Abstract

Attended overnight polysomnography (PSG) performed in a sleep laboratory is the currently accepted technique used for the diagnosis of sleep apnea/hipopnea syndrome (SAHS) in children. Respiratory Polygraphy (RP) in children has been validated in the sleep laboratory. AIM: To evaluate the reliability diagnostic of home respiratory Polygraph (HRP) in children with a clinical suspicion of SAHS referred to one sleep unit. Cross-sectional study. We included children aged 2–14 years, of both sexes, with clinical suspicion of SAHS referred to the Sleep Unit on randomly selected days. The whole group underwent clinical history, physical examination, a first home respiratory polygraphy (HRP) and between 1 and 2 weeks later underwent a second PR and PSG in the same night in sleep laboratory. The criteria of the AASM 2007 were used for the assessment of sleep and respiratory events.

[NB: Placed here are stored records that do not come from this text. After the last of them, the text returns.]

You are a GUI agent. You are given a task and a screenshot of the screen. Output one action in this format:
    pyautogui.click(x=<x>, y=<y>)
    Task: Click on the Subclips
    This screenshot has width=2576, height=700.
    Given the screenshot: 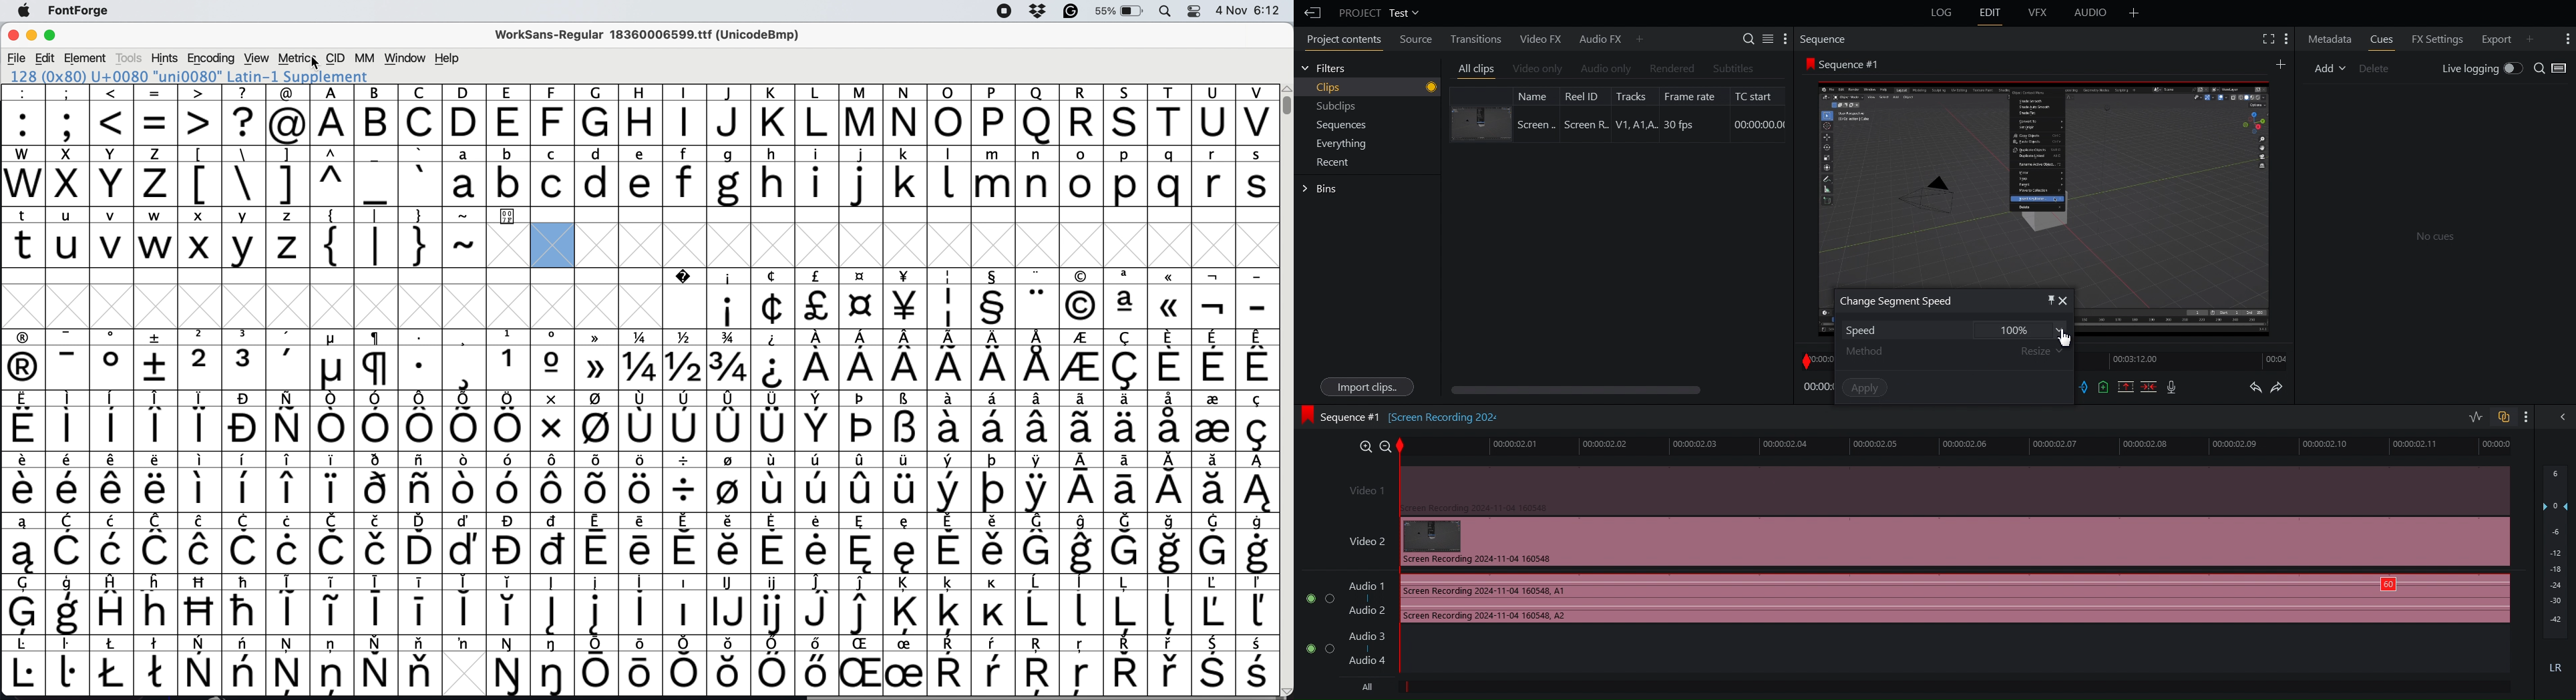 What is the action you would take?
    pyautogui.click(x=1337, y=108)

We calculated the normal index of RP and PSG: Respiratory disturbance index (RDI), Obstructive respiratory disturbance index (oRDI) Obstructive Apnea-Hypopneas Obstructive index (oAHI). Intraclass correlation coefficients (ICC), Bland-Altman plots and receiver operator curves (ROC) were calculated for statistical analysis. We calculated confidence intervals at 95%. We studied 27 boys and 23 girls with a mean age of 5.3 (SD: 2.55). 39 (78%), 33 (66%), 26 (52%) were diagnosed with SAHS, when RDI ⩾ 3, oRDI ⩾ 3 and OAHI ⩾ 3 were taken as diagnosis of SAHS. The average of RDI was 13.92 (SD16, 57), 14.46 (SD: 13.23), 16.47 (SD: 15.32) in the PSG, Home RP, RP at laboratory respectively. The area under the ROC curve for RDI ⩾ 3, oRDI ⩾ 3 and OAHI ⩾ 3 in the laboratory RP were 93.5 (85.5 - 1), 96.8 (92.1 - 1), 95, 5 (90.6 - 1) and in the HRP were 93.5 (86.8 - 1), 93.9 (87.0 - 1), 92.9 (85.9 - 1), respectively. Home respiratory polygraphy has a good agreement with the values of the PSG Respiratory Poligraphy performed at home is a useful technique for diagnosis of SAHS in children. Funded by Ministry of Health Castilla – Leon and SEPAR.